Making the transition from eponymous to anonymous, Carol Vogel at the New York Times has reported that Simon de Pury and his wife Michaela have stepped down from the auction house that has spent the past decade nipping at the heels of auction house giants Sotheby’s and Christie’s. Vogel writes,
The departures come on the heels of Mr. de Pury’s sale of his remaining interest in the company to Mercury Group, the Russian-owned retail giant that bought a controlling share in 2008.
“During the wonderful and exciting years I had the privilege to spend at Phillips de Pury + Company the firm has become a major taste maker in contemporary art, design and photography,’’ Mr. de Pury said the statement. “I embark on new adventures comfortable with the knowledge that the company is in an excellent position and has been going from strength to strength.’’
Simon de Pury has served as chairman and chief auctioneer for the company for the past twelve years. Recently he had become very much the embodiment of the company with his foray into Bravo’s reality show Work of Art. Work of Art attempted to replicate the success of the reality television show Project Runway which just completed its tenth season. The fashion show featured model Heidi Klum as one of the panel of judges with Tim Gunn serving as the mentor to the aspiring designers who were expected to complete weekly fashion based challenges in weekly episodes. Simon de Pury assumed the mentor role of Tim Gunn in the art based offshoot by critiquing and mentoring the participating artists with frequent tie-ins and plugs for the Phillips de Pury brand, however critics found the show’s format a bit too restricting for the more esoteric artistic process.

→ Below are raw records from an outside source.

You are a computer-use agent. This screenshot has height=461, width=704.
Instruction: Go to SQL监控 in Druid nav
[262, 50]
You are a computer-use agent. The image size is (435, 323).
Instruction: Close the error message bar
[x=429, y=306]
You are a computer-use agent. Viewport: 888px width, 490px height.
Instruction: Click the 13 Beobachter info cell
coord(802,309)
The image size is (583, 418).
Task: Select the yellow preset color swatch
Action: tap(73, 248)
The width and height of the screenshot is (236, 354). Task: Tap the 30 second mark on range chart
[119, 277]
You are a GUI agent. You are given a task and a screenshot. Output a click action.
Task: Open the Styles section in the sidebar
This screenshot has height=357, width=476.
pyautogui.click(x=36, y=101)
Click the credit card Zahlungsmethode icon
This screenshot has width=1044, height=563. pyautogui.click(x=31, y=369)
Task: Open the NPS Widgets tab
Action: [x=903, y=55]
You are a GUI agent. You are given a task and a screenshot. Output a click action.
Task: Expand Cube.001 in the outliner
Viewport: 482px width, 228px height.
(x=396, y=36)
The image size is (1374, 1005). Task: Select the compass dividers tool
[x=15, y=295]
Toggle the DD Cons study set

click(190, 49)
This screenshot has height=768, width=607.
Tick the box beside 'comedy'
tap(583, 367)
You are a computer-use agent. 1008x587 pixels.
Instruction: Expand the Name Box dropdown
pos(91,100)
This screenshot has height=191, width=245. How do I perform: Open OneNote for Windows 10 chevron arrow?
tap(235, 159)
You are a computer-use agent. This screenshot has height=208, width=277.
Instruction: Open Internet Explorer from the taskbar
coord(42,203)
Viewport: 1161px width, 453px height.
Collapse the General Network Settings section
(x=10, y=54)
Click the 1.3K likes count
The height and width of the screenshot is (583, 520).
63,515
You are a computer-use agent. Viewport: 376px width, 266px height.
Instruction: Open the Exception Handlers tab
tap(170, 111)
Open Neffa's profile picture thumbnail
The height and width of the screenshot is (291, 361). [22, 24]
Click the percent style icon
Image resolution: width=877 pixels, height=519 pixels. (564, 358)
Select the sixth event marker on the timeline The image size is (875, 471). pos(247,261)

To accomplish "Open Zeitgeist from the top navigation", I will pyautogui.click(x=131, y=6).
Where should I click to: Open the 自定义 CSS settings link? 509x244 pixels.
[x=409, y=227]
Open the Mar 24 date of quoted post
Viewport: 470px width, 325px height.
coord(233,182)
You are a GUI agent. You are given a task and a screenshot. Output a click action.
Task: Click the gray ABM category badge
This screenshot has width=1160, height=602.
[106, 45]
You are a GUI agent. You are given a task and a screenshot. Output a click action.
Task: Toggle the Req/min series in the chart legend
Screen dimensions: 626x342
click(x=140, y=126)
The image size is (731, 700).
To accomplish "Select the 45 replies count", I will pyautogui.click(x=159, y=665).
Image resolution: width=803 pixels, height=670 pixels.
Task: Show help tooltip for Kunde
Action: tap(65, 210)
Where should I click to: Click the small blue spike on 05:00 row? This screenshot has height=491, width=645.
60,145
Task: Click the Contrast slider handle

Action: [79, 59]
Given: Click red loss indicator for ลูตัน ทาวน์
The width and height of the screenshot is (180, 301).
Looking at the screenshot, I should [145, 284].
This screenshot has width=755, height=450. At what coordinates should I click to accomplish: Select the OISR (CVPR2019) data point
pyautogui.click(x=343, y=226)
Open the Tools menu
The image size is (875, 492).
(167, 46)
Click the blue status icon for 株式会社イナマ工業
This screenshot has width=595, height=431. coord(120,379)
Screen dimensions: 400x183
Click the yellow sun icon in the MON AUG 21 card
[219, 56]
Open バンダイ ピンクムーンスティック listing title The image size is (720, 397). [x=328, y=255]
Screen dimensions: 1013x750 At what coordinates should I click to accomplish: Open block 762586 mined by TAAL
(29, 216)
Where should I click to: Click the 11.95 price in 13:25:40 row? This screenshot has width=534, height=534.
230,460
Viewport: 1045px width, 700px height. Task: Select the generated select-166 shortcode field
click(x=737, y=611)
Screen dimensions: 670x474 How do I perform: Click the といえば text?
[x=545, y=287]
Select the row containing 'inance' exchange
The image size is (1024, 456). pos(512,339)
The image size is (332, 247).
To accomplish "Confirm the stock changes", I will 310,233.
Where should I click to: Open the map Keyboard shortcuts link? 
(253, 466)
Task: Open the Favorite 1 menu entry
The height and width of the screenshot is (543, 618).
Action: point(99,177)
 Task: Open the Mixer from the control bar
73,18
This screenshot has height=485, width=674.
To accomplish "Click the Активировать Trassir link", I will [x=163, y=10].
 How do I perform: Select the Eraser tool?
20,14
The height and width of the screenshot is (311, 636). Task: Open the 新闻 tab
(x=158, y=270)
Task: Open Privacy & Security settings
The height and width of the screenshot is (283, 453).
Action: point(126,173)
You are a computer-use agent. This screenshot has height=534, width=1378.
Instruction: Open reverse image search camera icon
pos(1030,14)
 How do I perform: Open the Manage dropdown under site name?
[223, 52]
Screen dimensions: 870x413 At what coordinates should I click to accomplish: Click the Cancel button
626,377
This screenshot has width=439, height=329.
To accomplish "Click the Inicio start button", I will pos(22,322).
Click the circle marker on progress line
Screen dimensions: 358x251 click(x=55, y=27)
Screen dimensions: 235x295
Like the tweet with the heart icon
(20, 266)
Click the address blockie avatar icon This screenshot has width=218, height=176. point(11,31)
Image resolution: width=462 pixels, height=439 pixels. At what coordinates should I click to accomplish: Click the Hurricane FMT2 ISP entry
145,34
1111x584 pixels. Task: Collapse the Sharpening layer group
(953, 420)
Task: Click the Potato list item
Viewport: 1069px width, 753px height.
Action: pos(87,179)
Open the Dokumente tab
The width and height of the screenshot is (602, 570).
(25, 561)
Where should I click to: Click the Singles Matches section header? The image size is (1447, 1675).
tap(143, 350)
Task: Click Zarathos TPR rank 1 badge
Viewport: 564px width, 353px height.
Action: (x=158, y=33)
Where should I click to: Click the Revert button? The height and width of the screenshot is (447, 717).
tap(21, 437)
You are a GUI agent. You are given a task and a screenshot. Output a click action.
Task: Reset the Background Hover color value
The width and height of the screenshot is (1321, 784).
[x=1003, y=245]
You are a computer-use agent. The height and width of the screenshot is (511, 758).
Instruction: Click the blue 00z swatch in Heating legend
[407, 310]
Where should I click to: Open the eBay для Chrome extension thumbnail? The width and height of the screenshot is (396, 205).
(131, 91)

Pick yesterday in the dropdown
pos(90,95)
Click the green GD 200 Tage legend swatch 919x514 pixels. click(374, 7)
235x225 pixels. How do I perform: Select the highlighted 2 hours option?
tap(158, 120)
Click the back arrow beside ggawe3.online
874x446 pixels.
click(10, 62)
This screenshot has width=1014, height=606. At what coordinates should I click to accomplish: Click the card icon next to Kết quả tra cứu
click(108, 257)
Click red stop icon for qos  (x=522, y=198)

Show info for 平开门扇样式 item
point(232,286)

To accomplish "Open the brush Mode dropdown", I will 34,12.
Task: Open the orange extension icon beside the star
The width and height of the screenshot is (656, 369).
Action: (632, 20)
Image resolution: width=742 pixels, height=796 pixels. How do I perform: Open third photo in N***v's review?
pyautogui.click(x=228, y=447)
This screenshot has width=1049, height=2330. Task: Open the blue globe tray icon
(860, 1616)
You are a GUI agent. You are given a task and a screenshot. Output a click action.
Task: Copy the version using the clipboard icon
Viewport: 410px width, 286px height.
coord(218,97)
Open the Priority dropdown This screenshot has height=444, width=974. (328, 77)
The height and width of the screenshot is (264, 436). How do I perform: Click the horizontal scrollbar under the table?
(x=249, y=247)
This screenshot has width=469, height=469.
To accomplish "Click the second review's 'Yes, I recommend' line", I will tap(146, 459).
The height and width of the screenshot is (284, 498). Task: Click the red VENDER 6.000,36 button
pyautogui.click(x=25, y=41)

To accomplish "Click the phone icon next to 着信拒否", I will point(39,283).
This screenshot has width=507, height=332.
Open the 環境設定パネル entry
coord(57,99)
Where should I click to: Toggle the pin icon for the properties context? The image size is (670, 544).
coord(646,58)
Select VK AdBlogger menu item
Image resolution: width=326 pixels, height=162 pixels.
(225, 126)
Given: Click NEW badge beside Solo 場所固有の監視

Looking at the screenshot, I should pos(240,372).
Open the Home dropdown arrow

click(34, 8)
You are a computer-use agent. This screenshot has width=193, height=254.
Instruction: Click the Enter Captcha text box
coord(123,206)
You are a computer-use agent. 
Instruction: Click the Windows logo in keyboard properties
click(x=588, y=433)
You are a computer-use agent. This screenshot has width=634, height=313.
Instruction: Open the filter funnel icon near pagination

While Vogel ominously describes the Phillips as “the struggling boutique auction house”, Artlyst produces a rosier interpretation stating, “2012 has been one of the most lucrative years ever for the auction house Phillips de Pury & Company. With this in mind, it comes as no surprise to anyone that Simon de Pury has decided to step down as Chairman (effective 21 December).” With his departure, Phillips will drop the “de Pury” from its name effective January 2013. Artlyst provides a brief history of the storied firm,
Phillips was founded in 1796 in London. It was bought out by Bonham’s (another 18th century UK based auction comany) in the 1990s. They then sold the brand on to the small Luxembourg based de Pury & Company auctioneers. It has been known as Phillips de Pury & Company for the last eight years. In January 2013 the firm will revert back to its original name of PHILLIPS. In February, the Company will expand its presence at its premier New York location at 450 Park Avenue by taking significant additional gallery and office space. Phillips will continue in its goal of providing the best auction experience for the sale of 20th- and 21st -Century Art and of offering the most exciting catalogues, exhibitions, marketing and digital media in the industry.
Interestingly enough, the artlyst article also contradicts Vogel in citing an emailed statement from the acquiring Mercury Group stating,
Phillips’s founder and chairman, Simon de Pury, retains a stake in the company as part of what the e-mailed news release calls “a strategic partnership.”